Description of the task: Where an entry contains a picture, omit the picture and repeat the rest exactly.

#### Extracted information

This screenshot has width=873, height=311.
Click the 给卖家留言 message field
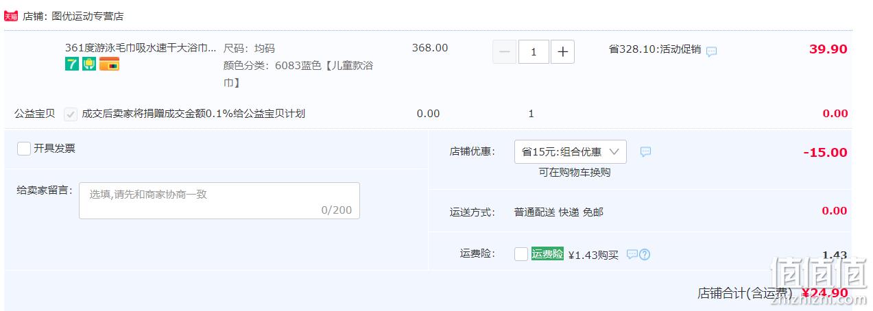pos(219,201)
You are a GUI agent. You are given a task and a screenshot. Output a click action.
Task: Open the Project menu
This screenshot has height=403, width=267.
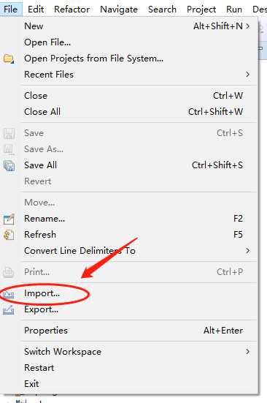201,10
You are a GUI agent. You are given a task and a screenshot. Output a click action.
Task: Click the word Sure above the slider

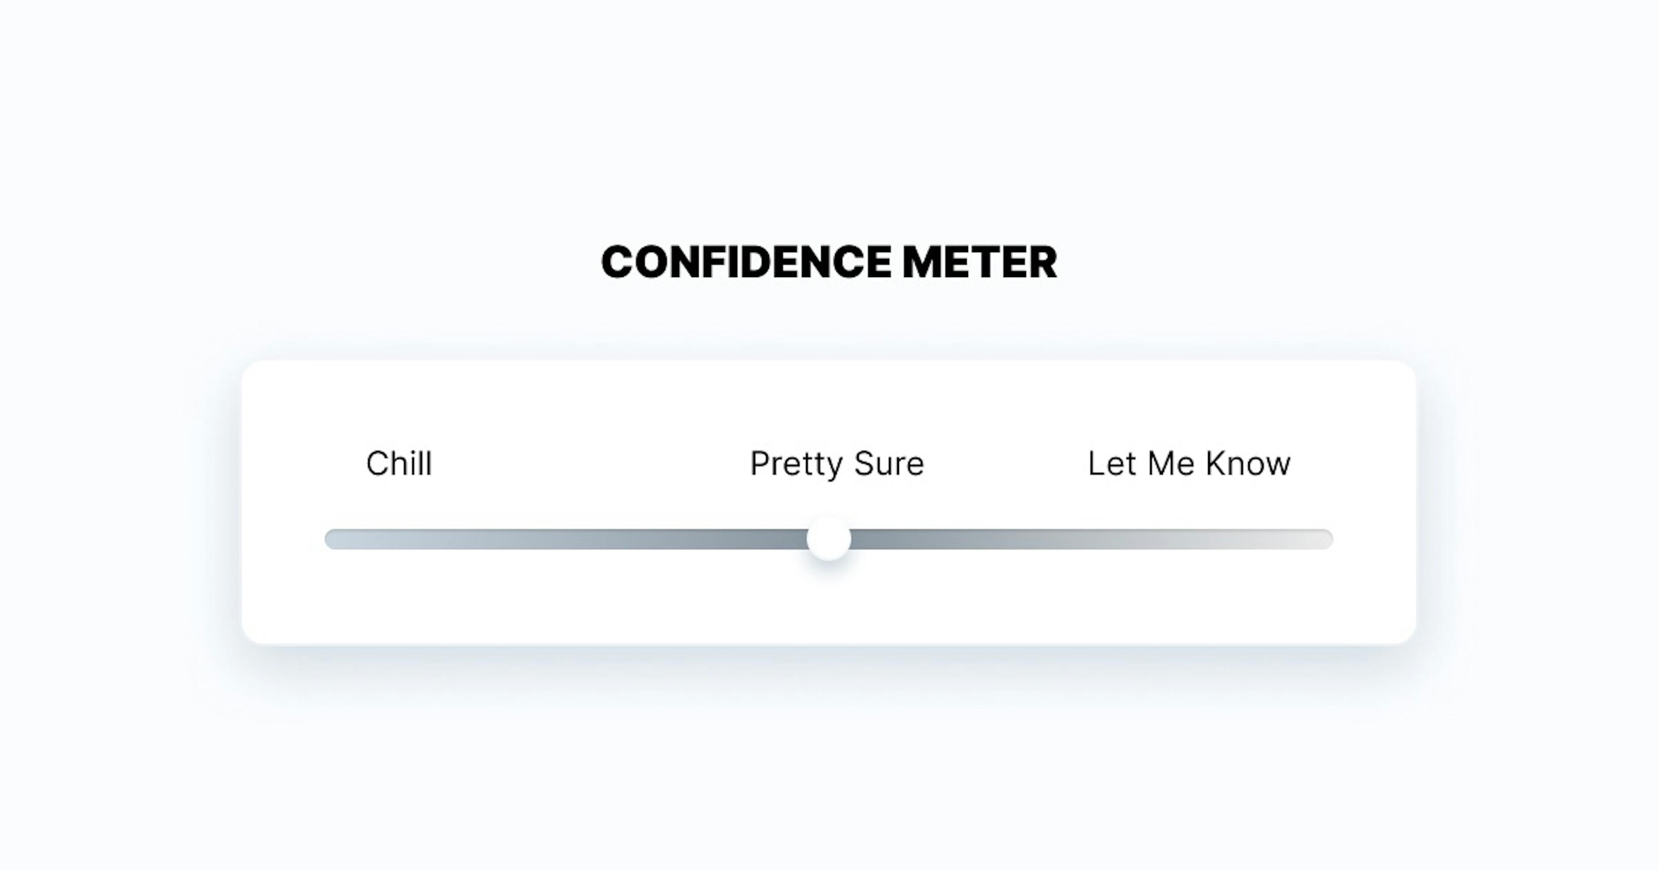click(x=890, y=463)
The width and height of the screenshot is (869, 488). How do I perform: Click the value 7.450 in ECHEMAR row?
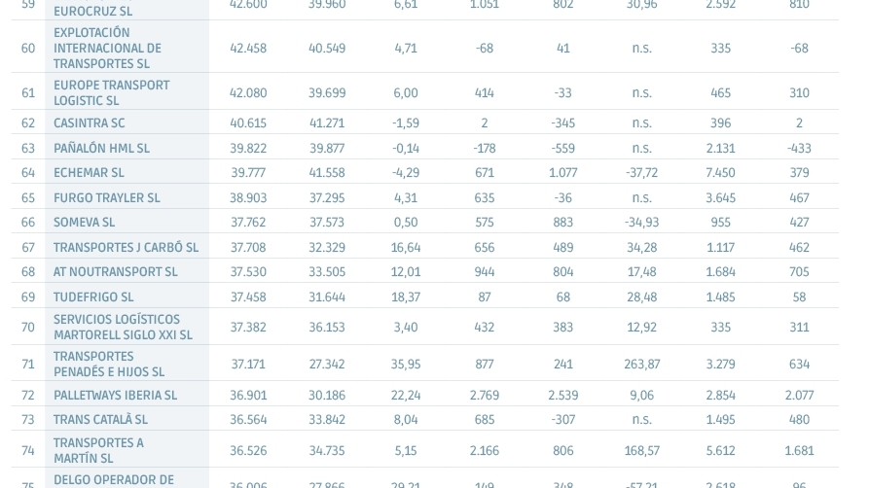[x=720, y=173]
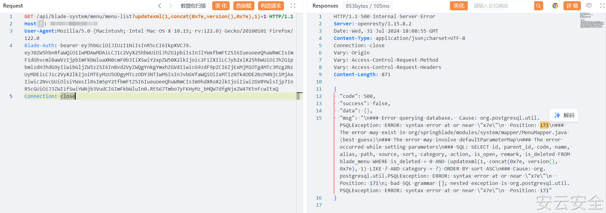This screenshot has height=213, width=606.
Task: Click the highlighted 171 position value
Action: click(x=544, y=125)
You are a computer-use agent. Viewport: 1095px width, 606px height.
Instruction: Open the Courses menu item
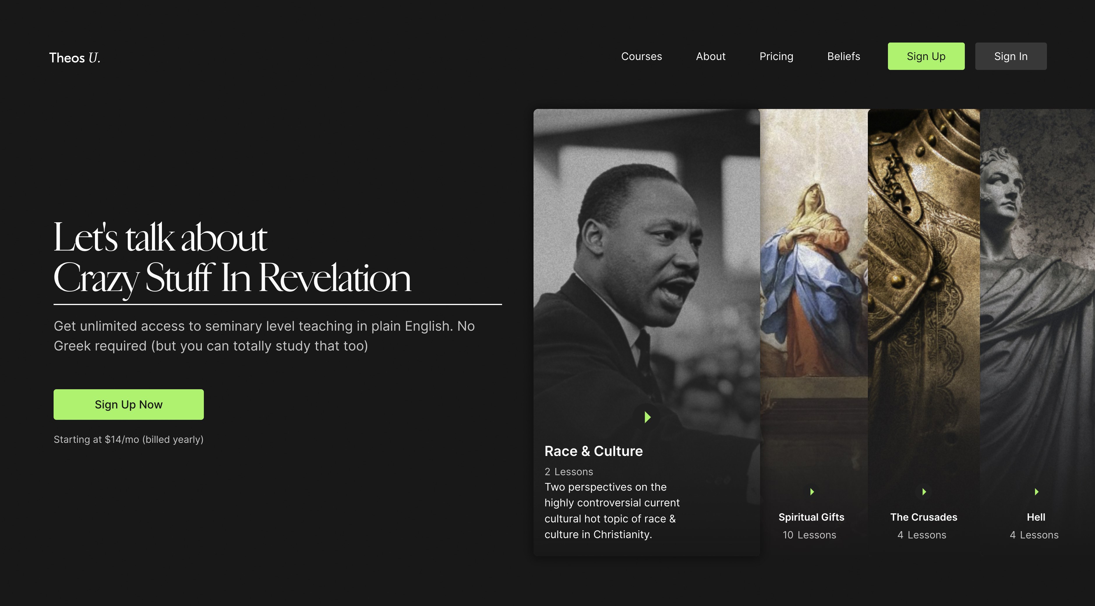tap(641, 56)
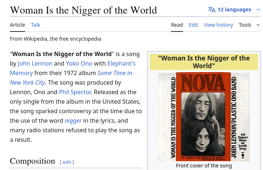Visit the Phil Spector link
This screenshot has height=170, width=263.
[x=75, y=92]
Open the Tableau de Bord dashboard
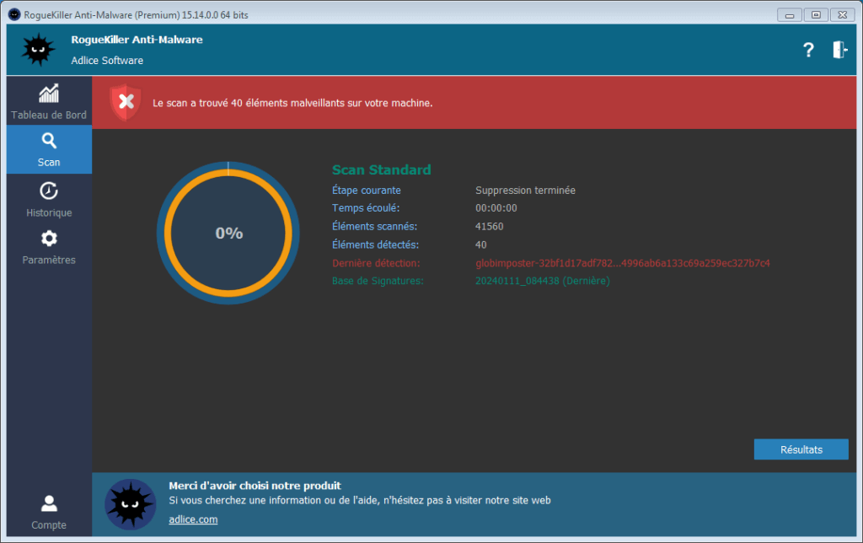This screenshot has height=543, width=863. point(49,101)
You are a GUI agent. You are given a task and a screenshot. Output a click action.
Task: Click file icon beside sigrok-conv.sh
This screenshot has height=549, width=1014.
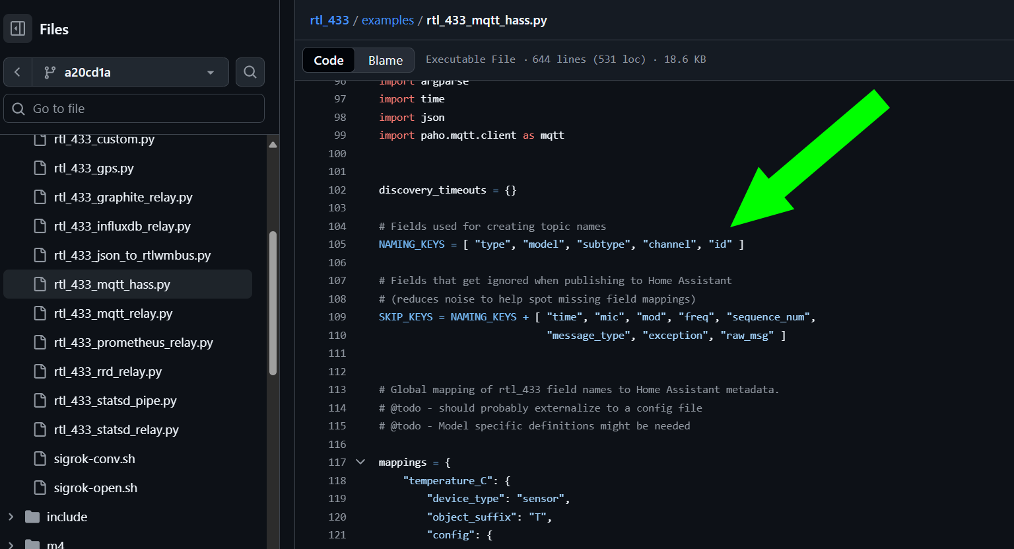point(40,458)
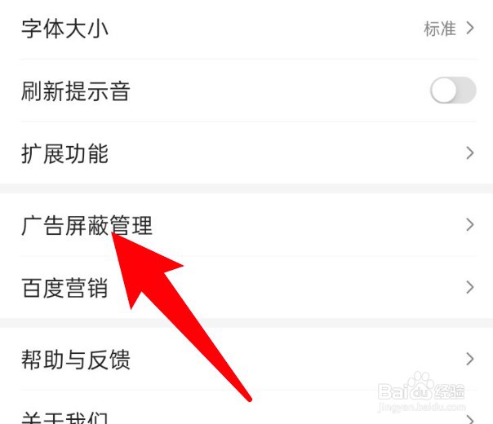Toggle the 刷新提示音 switch on
Image resolution: width=493 pixels, height=424 pixels.
click(453, 91)
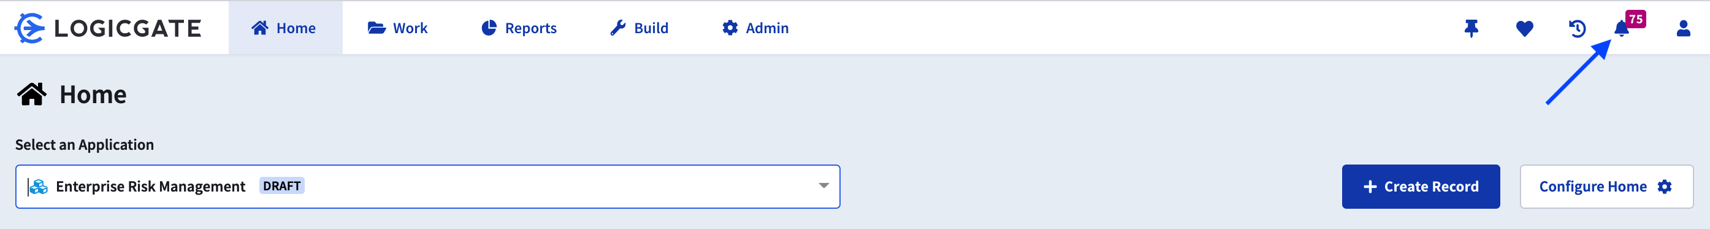Click the Configure Home button
This screenshot has height=229, width=1710.
pyautogui.click(x=1606, y=187)
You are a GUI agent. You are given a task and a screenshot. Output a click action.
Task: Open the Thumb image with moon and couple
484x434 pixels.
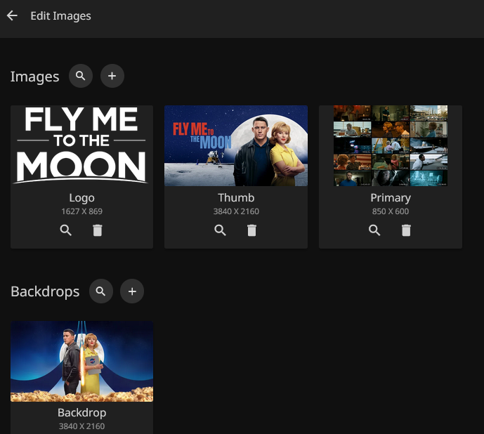(x=236, y=145)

########

Written solution:
This screenshot has width=873, height=311.
Click the 给卖家留言 message field
pos(219,201)
You are a GUI agent. You are given a task and a screenshot. Output a click action.
Task: Open the Project menu
This screenshot has height=403, width=267.
201,10
You are a GUI agent. You are given a task and a screenshot. Output a click action.
Task: Click the word Sure above the slider

click(x=890, y=463)
The width and height of the screenshot is (869, 488). How do I perform: Click the value 7.450 in ECHEMAR row?
[x=720, y=173]
This screenshot has height=213, width=606.
Task: Click the highlighted 171 position value
Action: click(x=544, y=125)
You are a computer-use agent. Viewport: 1095px width, 606px height.
Instruction: Open the Courses menu item
tap(641, 56)
Visit the Phil Spector link
This screenshot has height=170, width=263.
[x=75, y=92]
Open the Tableau de Bord dashboard
This screenshot has height=543, width=863. point(49,101)
You are a GUI agent. You are given a task and a screenshot. Output a click action.
Task: Click file icon beside sigrok-conv.sh
This screenshot has height=549, width=1014.
point(40,458)
Toggle the 刷新提示音 switch on
Image resolution: width=493 pixels, height=424 pixels.
click(453, 91)
Click the Configure Home button
This screenshot has height=229, width=1710.
pyautogui.click(x=1606, y=187)
You are a GUI agent. You are given a task and a screenshot. Output a click action.
Task: Open the Thumb image with moon and couple
484x434 pixels.
(x=236, y=145)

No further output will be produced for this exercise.